(Aim of the exercise): The result should be the lines from the one holding "Where should I" to the end of the records below, repeated exactly. No pictures.

Start of Supplied data

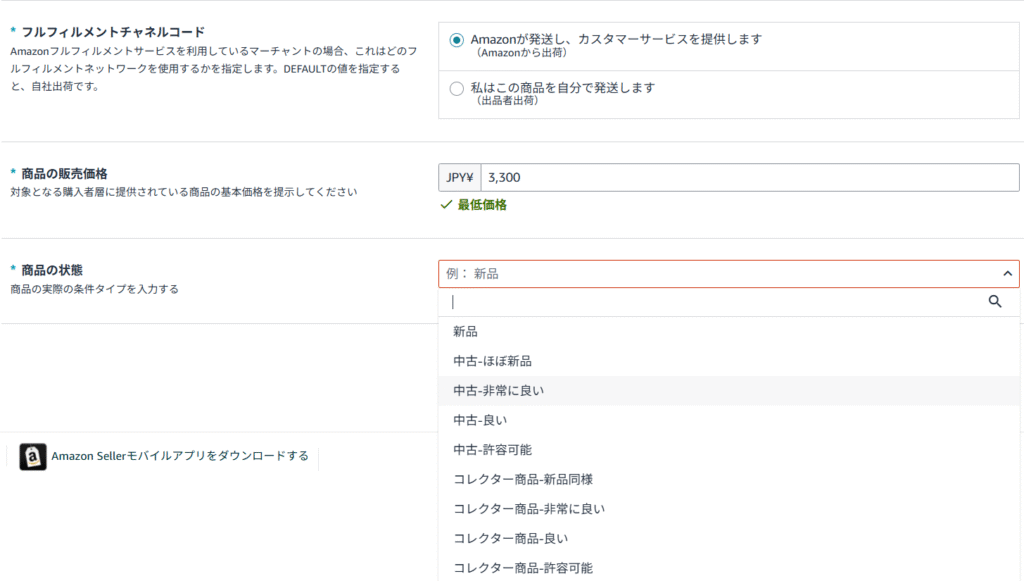Select 'Amazonが発送し' fulfillment radio button
1024x581 pixels.
pos(457,40)
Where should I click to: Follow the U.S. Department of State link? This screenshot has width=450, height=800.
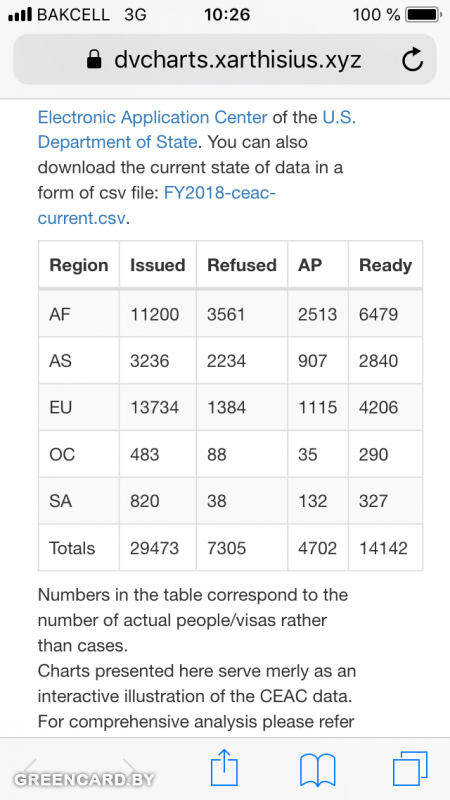[197, 130]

End of Supplied data

(Output of the task):
Where should I click to: Follow the U.S. Department of State link? This screenshot has width=450, height=800.
[197, 130]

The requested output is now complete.